◆ Requirement: From the listing below, copy each line where "click" occurs.

◆ Task inputs:
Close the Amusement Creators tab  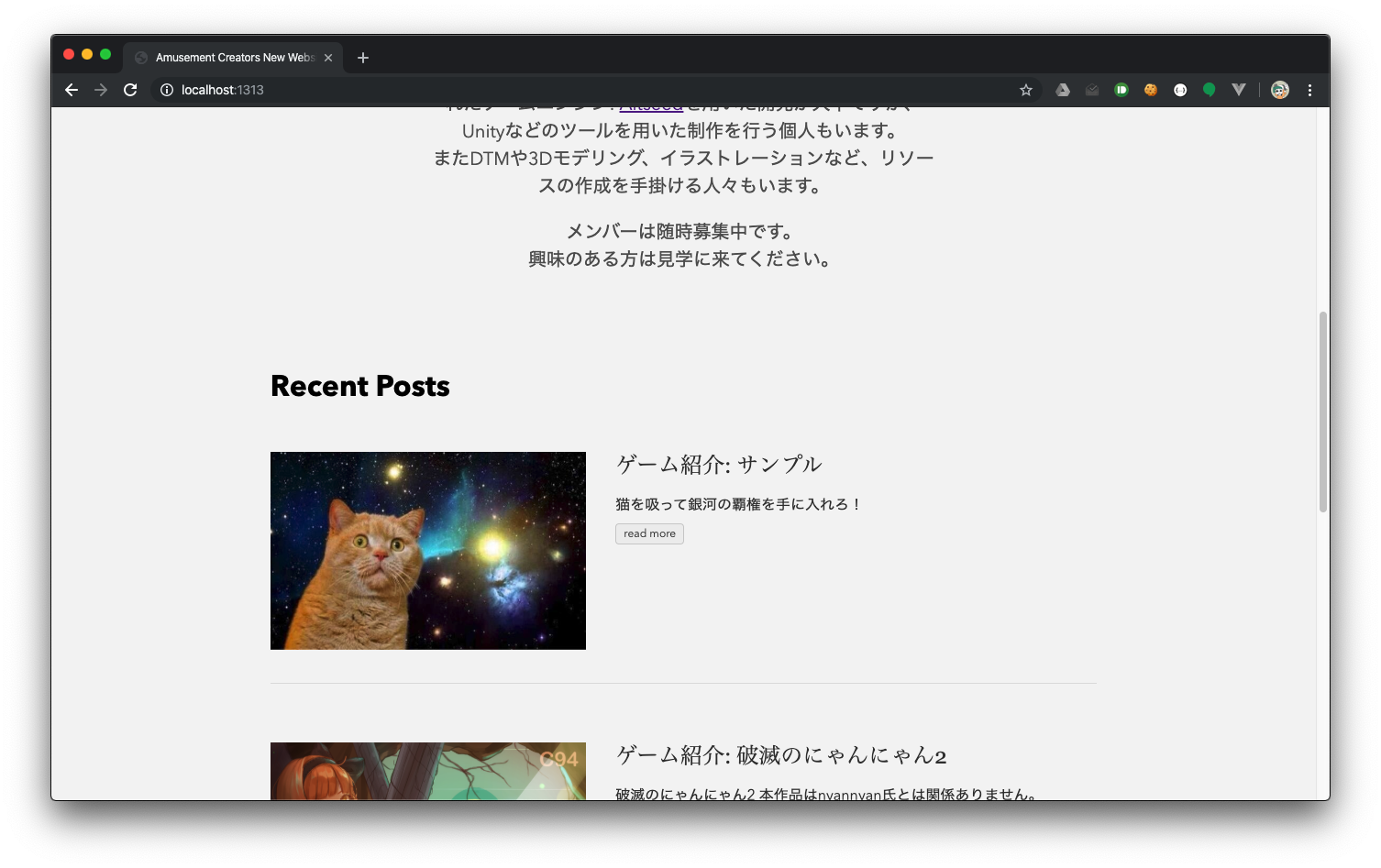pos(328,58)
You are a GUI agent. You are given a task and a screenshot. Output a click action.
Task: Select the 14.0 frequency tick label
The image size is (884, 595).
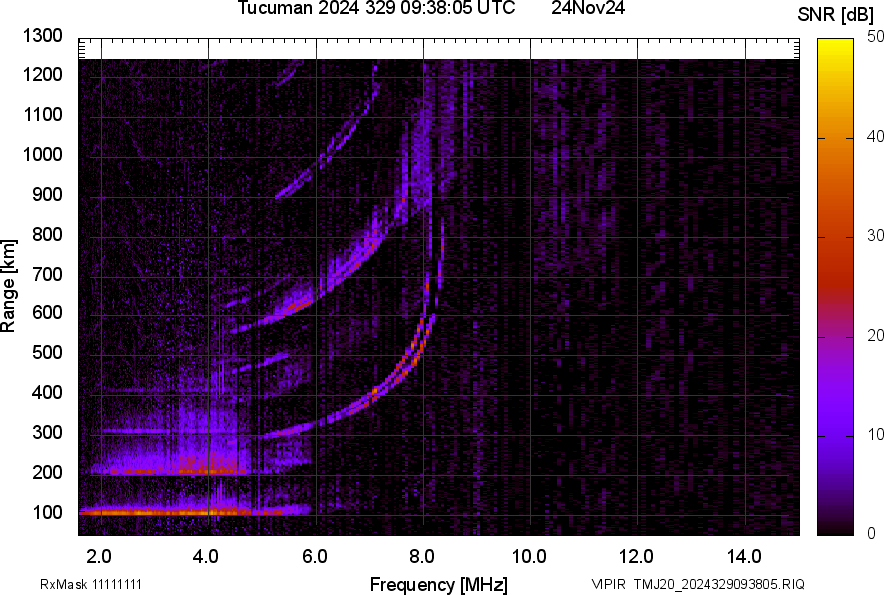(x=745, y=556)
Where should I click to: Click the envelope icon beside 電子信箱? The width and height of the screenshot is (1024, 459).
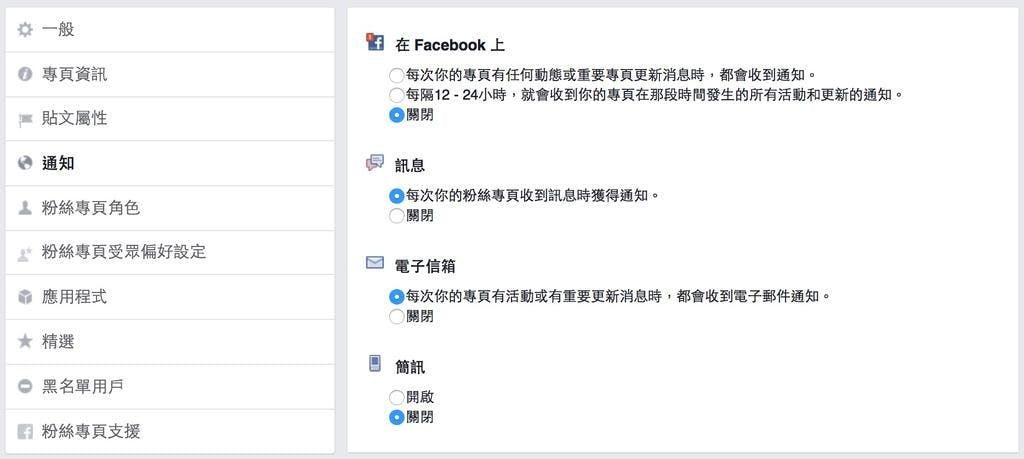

◆ Reply:
You are a GUI agent. You are given a task and a screenshot. Output a click action.
Where should I click to: Click the envelope icon beside 電子信箱? The width and height of the screenshot is (1024, 459).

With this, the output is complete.